We quickly saw what Philip Giraldi calls an "all too characteristic Trumpean flip-flop." Under "pressure from congress and the media"--including powerful Republican senators like Mitch McConnell, Marco Rubio, Mitt Romney, and especially Lindsay Graham-"who were bleating over how the departure of U.S. troops was a grave mistake," Trump turned "the greatly ballyhooed 'withdrawal' from Syria" into something "more like a relocation of existing military assets." US troops ended up moving from Kurdish areas to "secure" the oil fields in eastern Syria. As Giraldi says, "the number of American soldiers in Syria may have actually been increased with armor units being transferred from their base in Iraq."
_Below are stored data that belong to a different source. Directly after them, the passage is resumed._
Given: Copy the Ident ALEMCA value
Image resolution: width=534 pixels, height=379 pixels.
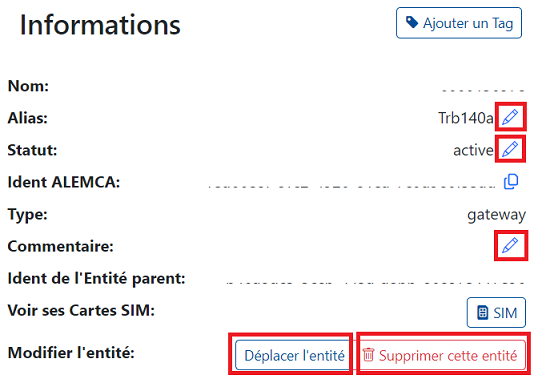Looking at the screenshot, I should 511,181.
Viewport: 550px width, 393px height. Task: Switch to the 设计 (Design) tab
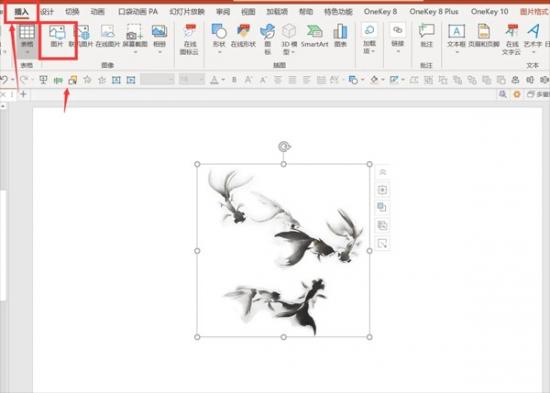47,12

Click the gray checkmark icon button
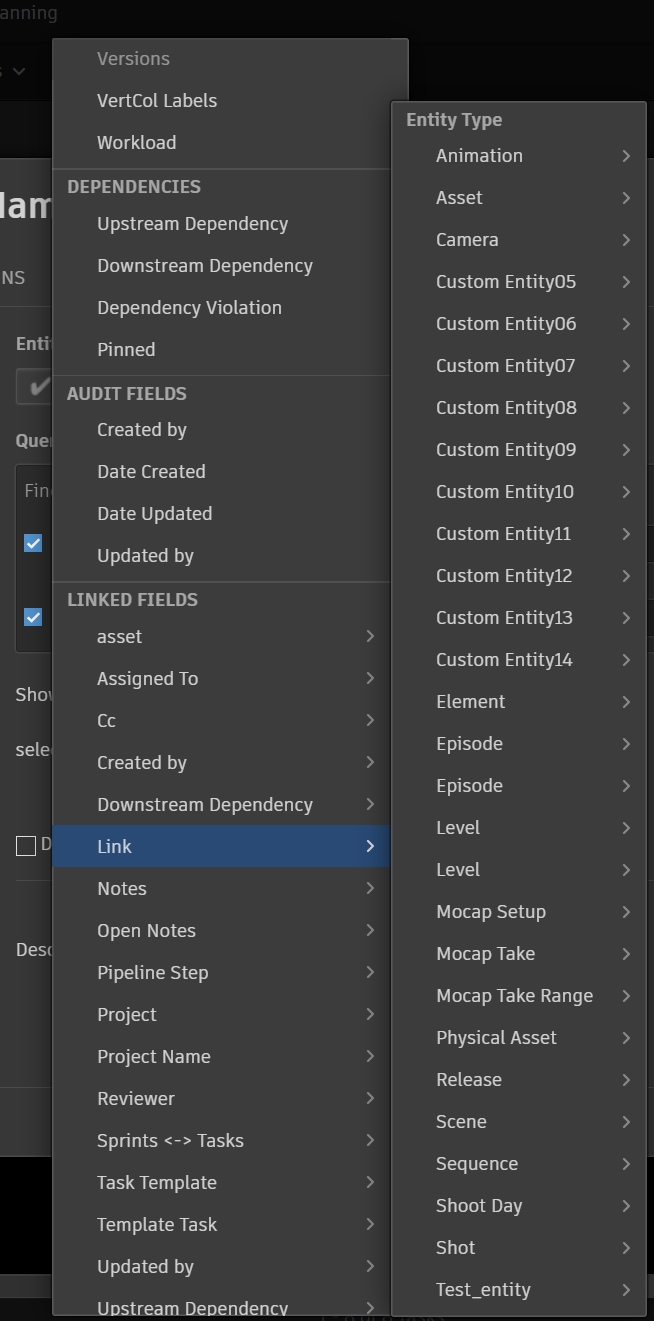[37, 387]
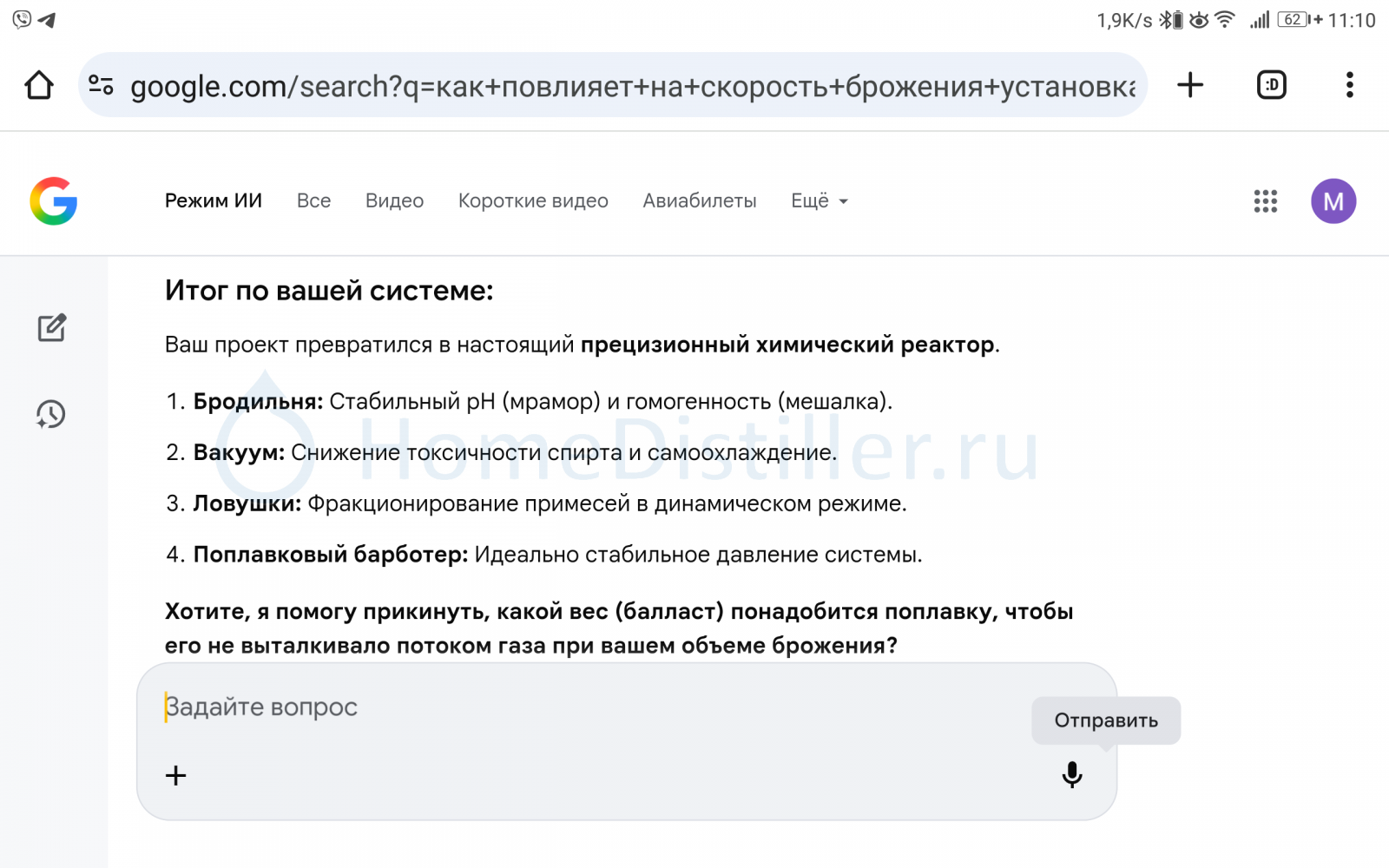
Task: Open a new browser tab with plus
Action: (x=1189, y=85)
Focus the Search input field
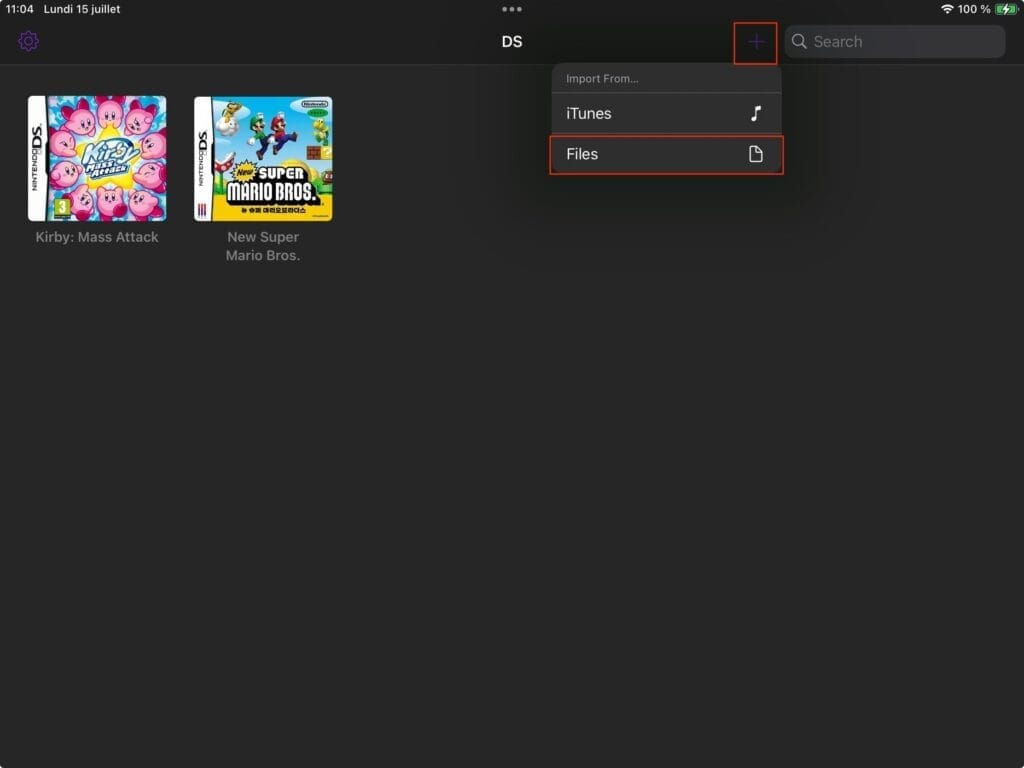Viewport: 1024px width, 768px height. [900, 42]
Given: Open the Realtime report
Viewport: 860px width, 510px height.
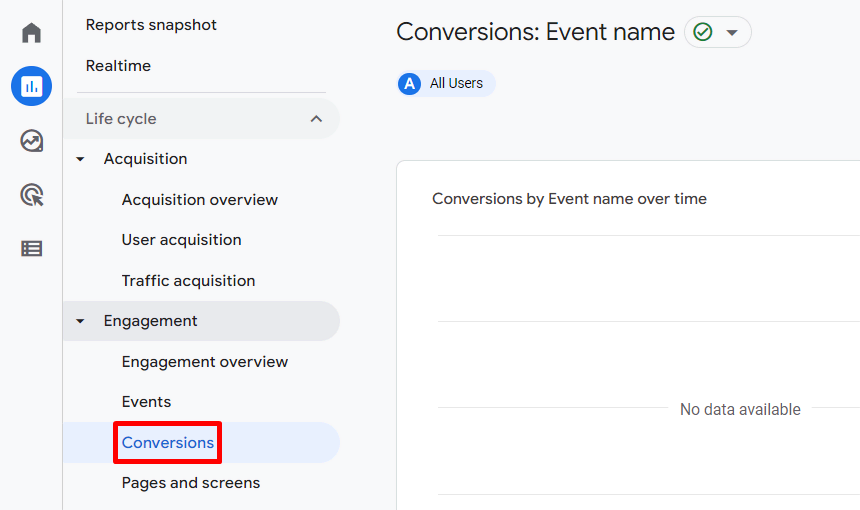Looking at the screenshot, I should coord(118,66).
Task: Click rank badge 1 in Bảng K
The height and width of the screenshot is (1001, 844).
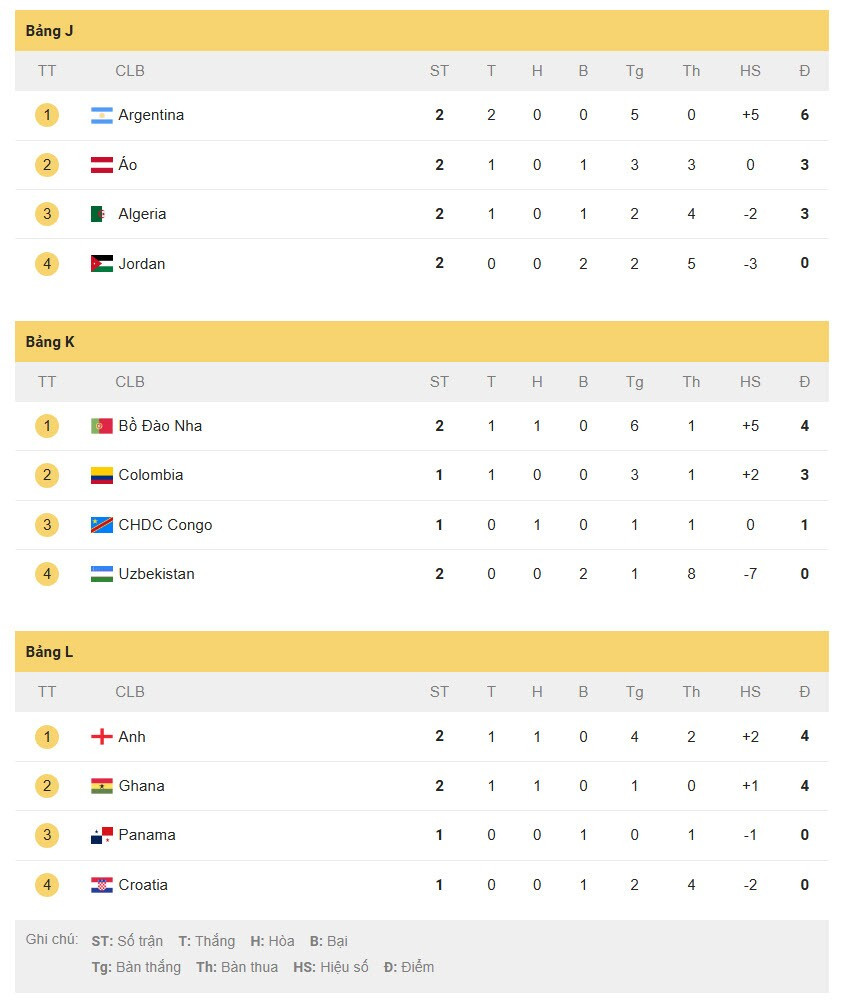Action: coord(47,426)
Of course, the notion that the US military presence is there to protect the oil from ISIS, or to seize it for the financial benefit of the US, is a pitch that was crafted for the one-man gullible enough to believe it: Donald Trump. It was crafted by those whom Foreign Policy (FP) reporter Lara Seligman calls the "Iran hawks" who have "repeatedly sought to reverse Trump's Syria withdrawal over nearly two years," and "are still trying to persuade Trump to keep a residual presence in Syria."
Joshua Landis, Director of the Center of Middle East Studies at the University of Oklahoma, speaking to NPR, calls them the "many elements of our foreign policy establishment that want to roll back Iran and want to stay in Syria for the long haul," and who knew that "Throwing the oil wells in front of President Trump was a way " they could reanimate his interest in staying in Syria."